▸ **DATA SHOWN**
Segment Open

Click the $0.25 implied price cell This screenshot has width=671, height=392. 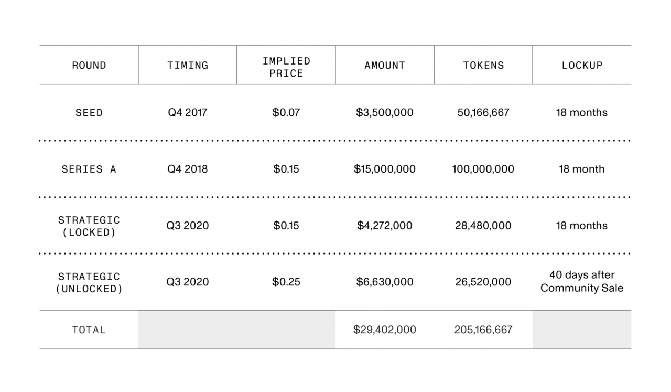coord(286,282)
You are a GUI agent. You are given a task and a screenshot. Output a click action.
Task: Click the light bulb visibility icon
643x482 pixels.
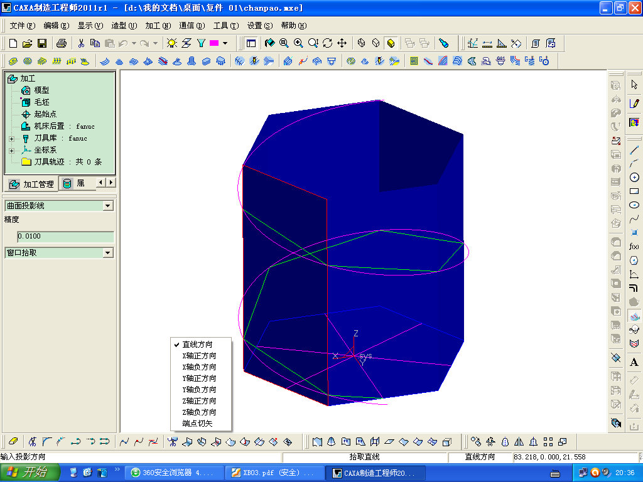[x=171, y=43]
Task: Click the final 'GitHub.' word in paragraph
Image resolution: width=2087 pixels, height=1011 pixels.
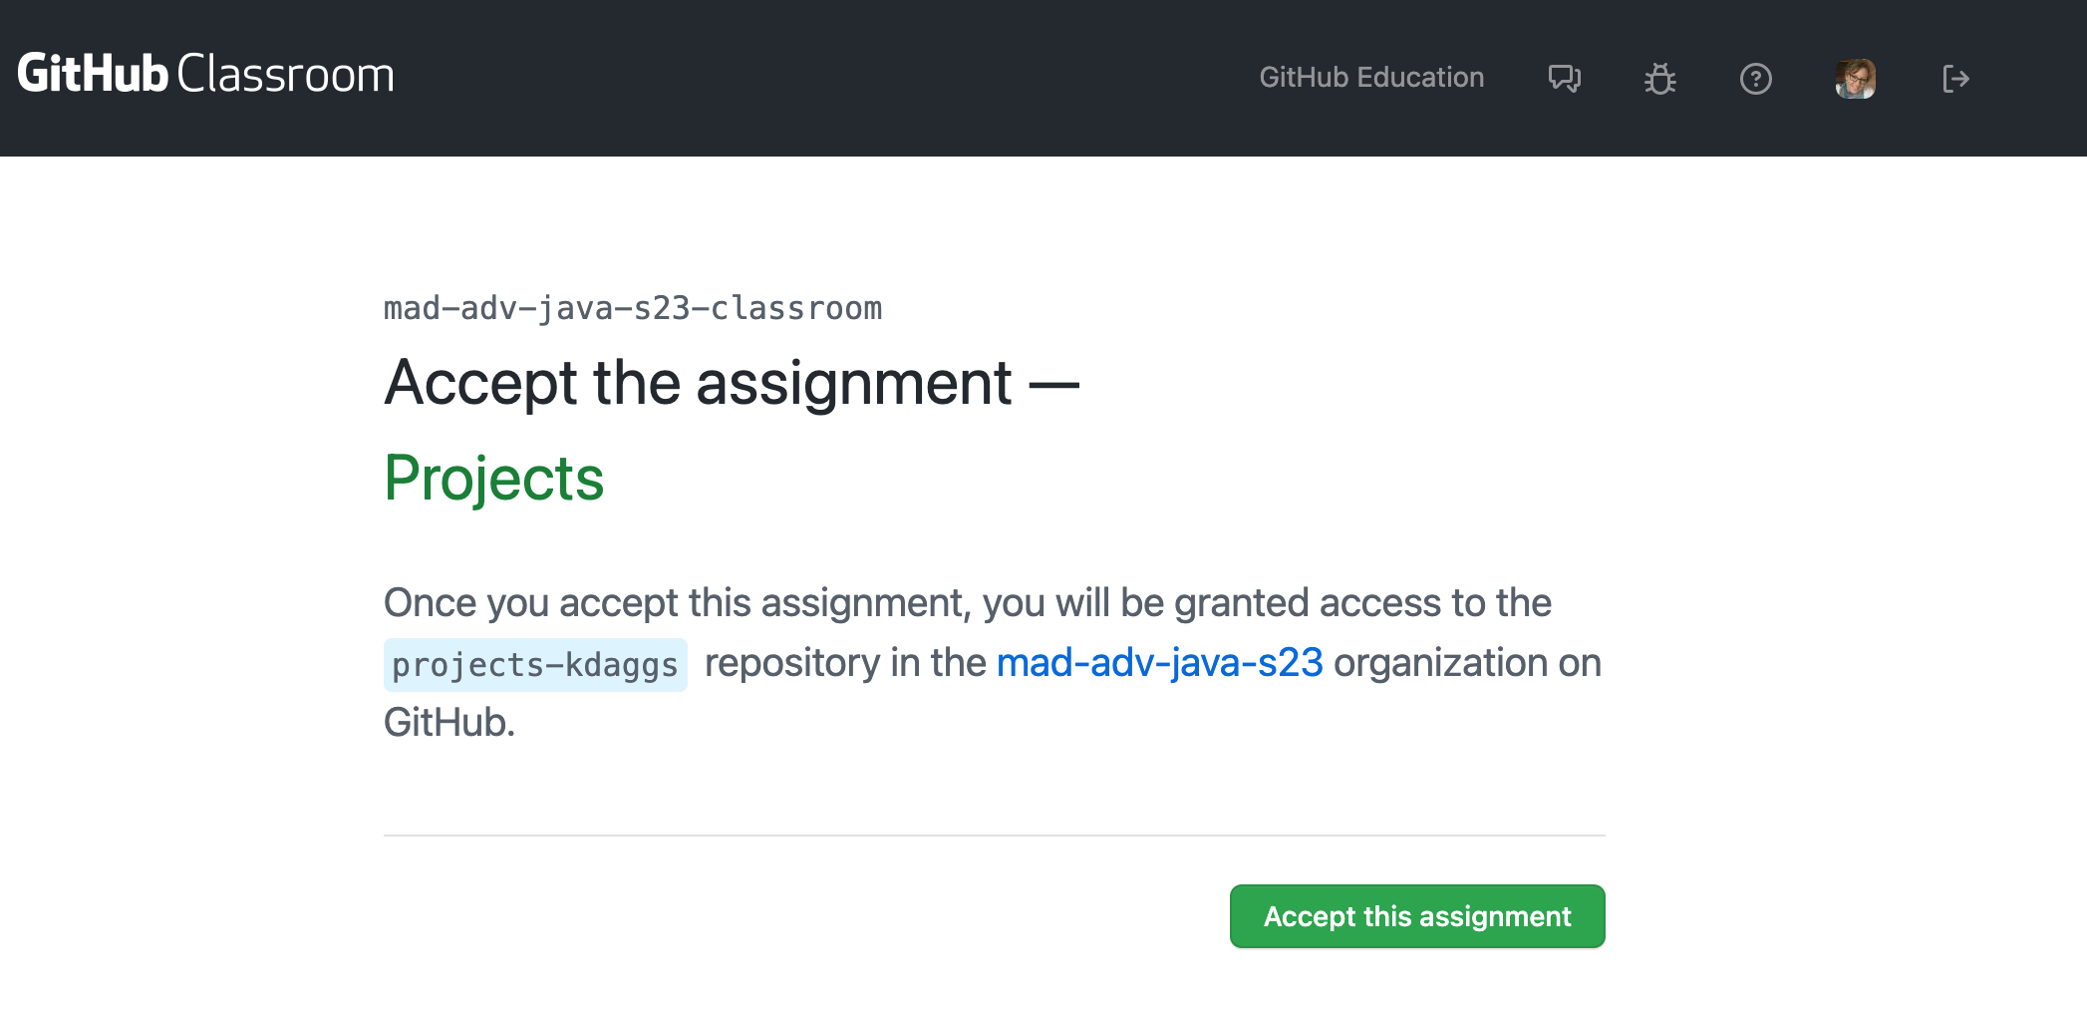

Segment Closed

▸ **THE TASK**
The result is an exact copy of the lines from the one holding "You are a GUI" through the final line of the data above, both ends included, minus the pictures.

▸ **EXPECTED ANSWER**
You are a GUI agent. You are given a task and a screenshot. Output a click action.
Task: Click the light bulb visibility icon
643x482 pixels.
[x=171, y=43]
Task: Click the final 'GitHub.' word in paragraph
Image resolution: width=2087 pixels, height=1011 pixels.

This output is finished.